No reino da Água Fria
* Por
Clóvis Campêlo
Meus caros amigos, o
caso eu conto como o caso foi. Como um menino da praia azul do Pina, na zona
sul da cidade do Recife, foi parar em uma rua bucólica do bairro de Água Fria,
na zona norte da cidade?
Antes de mais nada,
porém, dedico essas mal traçadas linhas ao escritor Urariano Mota, que nasceu,
cresceu, multiplicou-se e vive até hoje no bairro, cuja grande virtude é ser
vizinho das Repúblicas Independentes do Arruda.
Mas tudo começou com a
minha avó materna, dona Carmelita, que um dia resolveu comprar uma casa na Rua
Alegre, à direita de quem vem, logo após o Mercado de Água Fria, descendo uma
pequena e bucólica ladeira calçada por paralelepípedos. Lembro que numa casa de
esquina, logo ao lado, havia um pé de sapoti que nos enchia as noites com um
perfume doce e agradável.
Na casa onde fomos
morar, havia um grande quintal onde dona Carmelita plantou diversos coqueiros.
A nossa obrigação – minha, dos meus irmãos e primos – era urinar nessa
plantação para fazê-los vingar. Não sei, porém, se provocado pelo excesso de
urina ou pelo solo argiloso e úmido, os coqueiros terminaram por minguar e
morrer. No Pina, via o meu pai plantá-los no terreno arenoso e adubá-los com
salitre do Chile, que comprava na Casa Leão. Sempre dava certo. Mas os
coqueiros de dona Carmelita não vingaram, para tristeza de todos nós, crianças
e adultos.

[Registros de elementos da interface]
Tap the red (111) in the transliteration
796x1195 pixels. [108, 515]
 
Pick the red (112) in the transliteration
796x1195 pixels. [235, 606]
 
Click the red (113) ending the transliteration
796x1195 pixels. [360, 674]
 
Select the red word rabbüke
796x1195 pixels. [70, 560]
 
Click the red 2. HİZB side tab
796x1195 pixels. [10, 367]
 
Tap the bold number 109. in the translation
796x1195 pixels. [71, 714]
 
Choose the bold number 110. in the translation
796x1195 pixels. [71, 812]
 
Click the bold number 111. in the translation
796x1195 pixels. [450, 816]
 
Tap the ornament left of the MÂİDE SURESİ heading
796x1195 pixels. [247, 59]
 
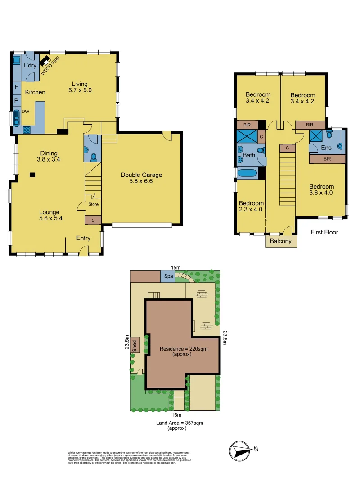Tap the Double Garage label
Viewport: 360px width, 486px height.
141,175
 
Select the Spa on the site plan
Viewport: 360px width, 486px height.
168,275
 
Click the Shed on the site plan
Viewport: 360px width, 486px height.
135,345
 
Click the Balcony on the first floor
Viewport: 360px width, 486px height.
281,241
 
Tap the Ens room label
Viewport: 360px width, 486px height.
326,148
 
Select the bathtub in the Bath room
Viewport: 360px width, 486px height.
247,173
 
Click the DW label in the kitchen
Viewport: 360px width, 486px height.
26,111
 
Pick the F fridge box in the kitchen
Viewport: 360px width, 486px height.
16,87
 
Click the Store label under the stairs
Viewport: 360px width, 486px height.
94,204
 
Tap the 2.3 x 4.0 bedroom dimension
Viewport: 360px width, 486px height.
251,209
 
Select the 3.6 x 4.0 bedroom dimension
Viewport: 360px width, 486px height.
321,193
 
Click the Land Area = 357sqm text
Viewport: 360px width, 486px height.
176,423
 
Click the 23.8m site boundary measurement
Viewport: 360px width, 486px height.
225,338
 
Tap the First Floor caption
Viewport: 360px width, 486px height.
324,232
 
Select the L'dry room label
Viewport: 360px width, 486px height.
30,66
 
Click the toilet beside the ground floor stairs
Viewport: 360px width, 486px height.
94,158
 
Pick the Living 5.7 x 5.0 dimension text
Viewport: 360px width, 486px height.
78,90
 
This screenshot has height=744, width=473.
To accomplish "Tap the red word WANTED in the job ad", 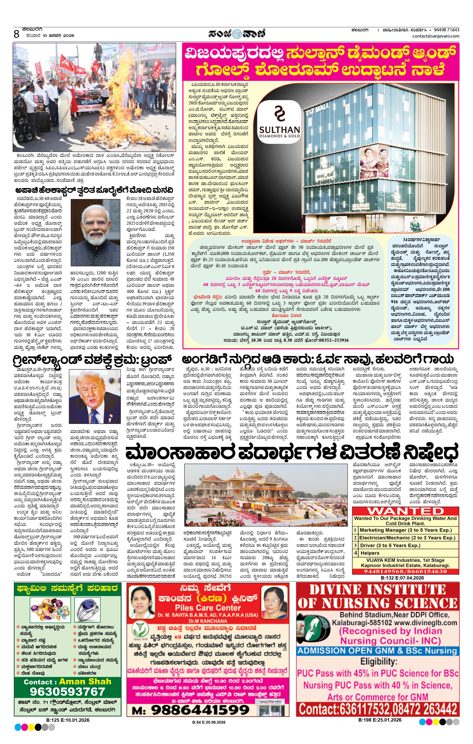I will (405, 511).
* * *
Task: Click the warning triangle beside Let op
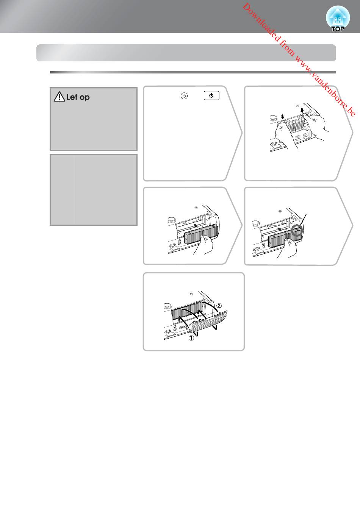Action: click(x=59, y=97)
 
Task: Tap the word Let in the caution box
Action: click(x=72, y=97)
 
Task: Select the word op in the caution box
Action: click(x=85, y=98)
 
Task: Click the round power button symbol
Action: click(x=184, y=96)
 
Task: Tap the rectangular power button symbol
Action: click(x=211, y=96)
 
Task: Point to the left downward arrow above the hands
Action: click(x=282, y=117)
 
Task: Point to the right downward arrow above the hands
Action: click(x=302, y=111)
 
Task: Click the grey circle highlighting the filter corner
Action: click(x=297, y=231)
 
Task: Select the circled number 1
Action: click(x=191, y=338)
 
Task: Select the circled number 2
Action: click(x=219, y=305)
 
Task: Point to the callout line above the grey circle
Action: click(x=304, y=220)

→ **OBJETIVO**
No texto sobre Água Fria, com que o pai de quem narra adubava os coqueiros no Pina? Responda, por favor. Essas linhas foram tiradas de outra fonte.

→ **RESPOSTA**
Com salitre do Chile, comprado na Casa Leão.